Count the lines in the records below that contain the string "dimensions", treating case as significant. Reply with the number only.

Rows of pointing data
****

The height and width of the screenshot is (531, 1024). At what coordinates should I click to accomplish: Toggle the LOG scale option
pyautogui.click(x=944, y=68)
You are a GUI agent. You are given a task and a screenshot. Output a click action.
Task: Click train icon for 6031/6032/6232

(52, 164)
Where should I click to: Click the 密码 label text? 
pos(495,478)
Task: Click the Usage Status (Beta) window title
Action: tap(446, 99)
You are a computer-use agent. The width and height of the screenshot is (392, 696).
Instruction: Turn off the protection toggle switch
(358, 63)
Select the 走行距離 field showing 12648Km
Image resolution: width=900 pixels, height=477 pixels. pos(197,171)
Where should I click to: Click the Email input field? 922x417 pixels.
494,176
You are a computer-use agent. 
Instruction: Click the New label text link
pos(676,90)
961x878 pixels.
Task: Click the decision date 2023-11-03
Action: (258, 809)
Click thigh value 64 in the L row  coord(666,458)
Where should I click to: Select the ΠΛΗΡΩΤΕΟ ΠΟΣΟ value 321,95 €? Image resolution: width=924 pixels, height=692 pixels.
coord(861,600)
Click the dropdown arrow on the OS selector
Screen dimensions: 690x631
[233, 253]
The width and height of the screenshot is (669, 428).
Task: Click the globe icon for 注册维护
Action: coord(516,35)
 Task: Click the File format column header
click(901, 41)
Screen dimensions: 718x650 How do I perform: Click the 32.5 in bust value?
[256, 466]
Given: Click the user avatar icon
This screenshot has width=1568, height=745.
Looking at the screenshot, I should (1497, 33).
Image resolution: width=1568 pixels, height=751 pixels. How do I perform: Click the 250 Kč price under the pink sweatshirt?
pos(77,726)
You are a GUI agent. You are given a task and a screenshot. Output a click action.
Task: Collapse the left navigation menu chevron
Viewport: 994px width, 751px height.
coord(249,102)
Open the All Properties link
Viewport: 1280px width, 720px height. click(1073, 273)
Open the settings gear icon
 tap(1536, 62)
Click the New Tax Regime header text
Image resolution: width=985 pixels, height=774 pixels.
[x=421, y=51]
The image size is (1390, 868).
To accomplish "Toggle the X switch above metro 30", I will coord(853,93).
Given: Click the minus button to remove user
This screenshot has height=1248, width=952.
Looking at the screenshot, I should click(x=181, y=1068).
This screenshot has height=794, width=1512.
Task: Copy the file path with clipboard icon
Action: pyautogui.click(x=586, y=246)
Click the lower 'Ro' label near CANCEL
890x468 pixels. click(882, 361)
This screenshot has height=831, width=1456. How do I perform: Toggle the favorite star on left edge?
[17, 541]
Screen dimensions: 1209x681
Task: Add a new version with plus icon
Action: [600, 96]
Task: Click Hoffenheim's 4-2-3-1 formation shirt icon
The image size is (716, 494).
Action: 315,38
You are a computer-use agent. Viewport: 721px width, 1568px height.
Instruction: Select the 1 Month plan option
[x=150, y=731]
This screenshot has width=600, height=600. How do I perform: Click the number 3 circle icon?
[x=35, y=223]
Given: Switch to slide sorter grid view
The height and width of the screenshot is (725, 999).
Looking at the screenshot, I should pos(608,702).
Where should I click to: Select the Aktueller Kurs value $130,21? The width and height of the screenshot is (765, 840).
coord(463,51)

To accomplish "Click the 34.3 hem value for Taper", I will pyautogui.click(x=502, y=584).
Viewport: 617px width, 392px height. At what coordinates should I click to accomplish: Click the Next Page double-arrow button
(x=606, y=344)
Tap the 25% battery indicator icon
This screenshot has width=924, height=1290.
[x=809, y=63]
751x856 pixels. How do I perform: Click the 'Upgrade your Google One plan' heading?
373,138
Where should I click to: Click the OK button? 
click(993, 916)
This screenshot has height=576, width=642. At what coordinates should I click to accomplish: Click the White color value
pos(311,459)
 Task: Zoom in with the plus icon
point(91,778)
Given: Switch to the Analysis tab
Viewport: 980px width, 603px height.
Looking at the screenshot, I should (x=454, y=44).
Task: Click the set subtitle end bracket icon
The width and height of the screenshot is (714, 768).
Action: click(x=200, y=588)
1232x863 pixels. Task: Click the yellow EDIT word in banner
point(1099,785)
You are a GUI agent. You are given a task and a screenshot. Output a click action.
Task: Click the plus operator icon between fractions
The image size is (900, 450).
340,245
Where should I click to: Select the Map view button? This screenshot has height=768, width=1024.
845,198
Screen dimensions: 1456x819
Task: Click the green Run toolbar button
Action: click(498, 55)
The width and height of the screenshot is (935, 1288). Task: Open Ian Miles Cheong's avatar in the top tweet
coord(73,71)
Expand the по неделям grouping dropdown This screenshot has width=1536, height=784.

****

## [OUTPUT FOR THIS EXERCISE]
4